### [ABOUT THIS EXERCISE]
Go through the data below line by line. Give only the number of lines that contain "Open".

### [DATASET RECORDS]
______________________________

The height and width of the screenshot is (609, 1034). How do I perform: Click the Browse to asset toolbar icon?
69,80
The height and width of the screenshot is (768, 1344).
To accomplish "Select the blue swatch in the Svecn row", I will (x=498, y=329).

______________________________

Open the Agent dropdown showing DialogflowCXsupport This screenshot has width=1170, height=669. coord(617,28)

______________________________

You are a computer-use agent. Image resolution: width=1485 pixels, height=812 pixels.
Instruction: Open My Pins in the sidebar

______________________________

### [RESPONSE TO THIS TASK]
2